--> ABSTRACT: Miocene Precursors to Great Barrier Reef, by Peter J. Davies, Philip A. Symonds, David A. Feary, and Christopher Pigram; #91030 (2010)

Datapages, Inc.Print this page

Miocene Precursors to Great Barrier Reef

Peter J. Davies, Philip A. Symonds, David A. Feary, Christopher Pigram

Huge reefs of Miocene age are present in the Gulf of Papua north of the present-day Great Barrier Reef and to the east on the Marion and Queensland Plateaus.

In the Gulf of Papua, Miocene barrier reefs formed the northern forerunner of the Great Barrier Reef, extending for many hundreds of kilometers along the eastern and northern margin of the Australian craton within a developing foreland basin. Barrier reefs, slope pinnacle reefs, and platform reefs are seen in seismic sections and drill holes. Leeside talus deposits testify to the high energy impinging on the eastern margin of these Miocene reefs.

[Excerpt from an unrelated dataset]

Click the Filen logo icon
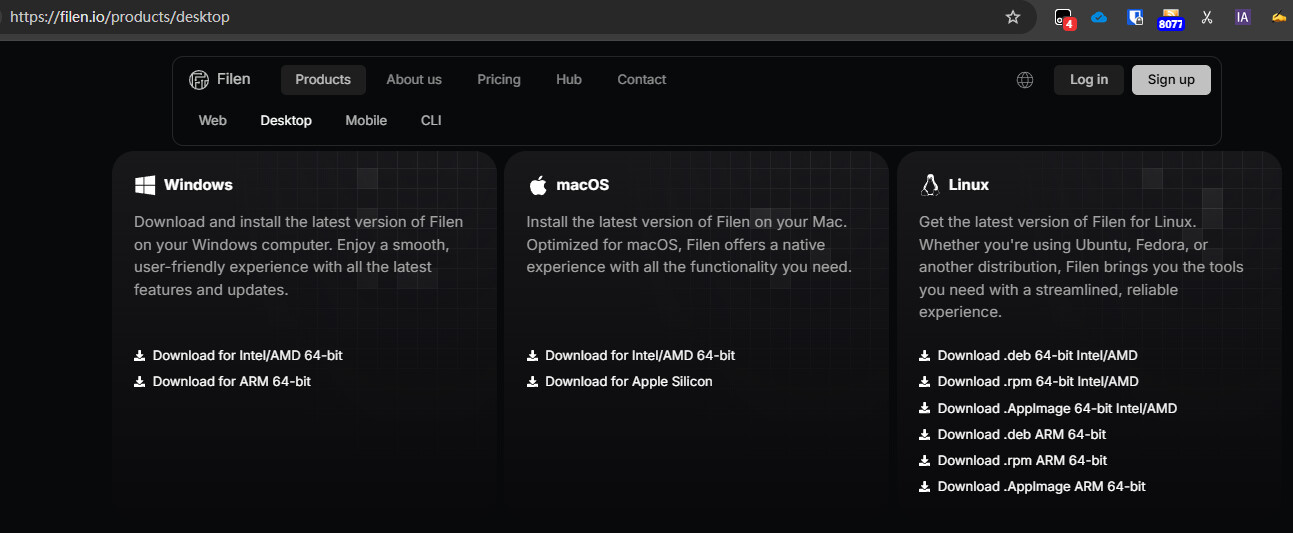The image size is (1293, 533). 199,80
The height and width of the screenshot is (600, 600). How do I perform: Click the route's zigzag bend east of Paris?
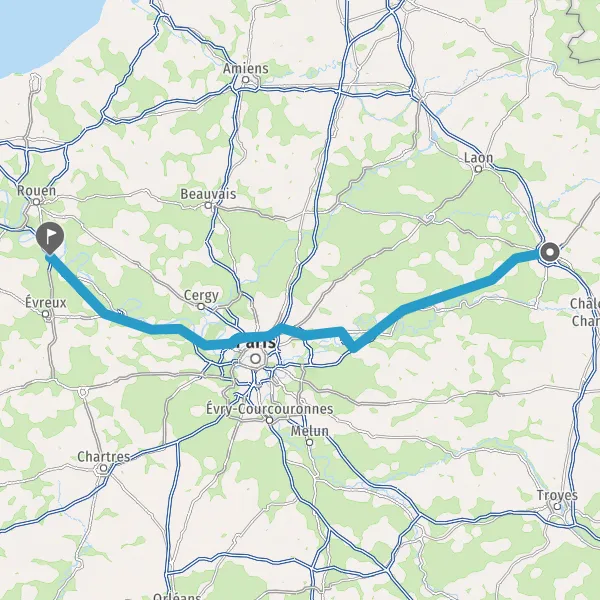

The Queensland Plateau is a marginal plateau east of the central Great Barrier Reef and separated from it by a rift trough. Miocene reefs occupied an area of about 50,000 km2 and grew on salt-controlled highs on the western margin of the plateau and on a regional basement high extending from the platform interior to its southern margin. Reef growth has continued to the present day, although two major contractions in the area covered by reefs occurred during the Miocene.

The Marion Plateau is present directly east of the Great Barrier Reef and during the Miocene formed a 30,000-km2 platform with barrier reefs along its northern margin and huge platform reefs and lagoons on the platform interior. These reefs grew on a flat peneplaned surface, the whole area forming a large shallow epicontinental sea.

In all three areas, the middle Miocene formed the acme of reef expansion in the region.

The growth of Miocene reefs in northeast Australia has been critically controlled by structure, climate, paleo-oceanography, and plate motion. Foreland basin reefs in the north contrast with oceanic platform and epicontinental platform reefs of the passive margin to the south. Basement faulting has particularly localized the position of barrier and slope pinnacle reefs. Climate and oceanography, controlled by the northward drift of Australia during the Cenozoic, affected the timing of reef initiation and recolonization following Miocene sea level drop. Flooding by fluvial clastics resulted in the death of the reefs in the Gulf of Papua, but farther south, subsidence and sea level changes combined to effect contraction of the Miocene reefs in some areas, termination of growth in other reas, and a westward shift in the locus of growth from the Marion Plateau to the modern Great Barrier Reef.

AAPG Search and Discovery Article #91030©1988 AAPG Annual Convention, Houston, Texas, 20-23 March 1988.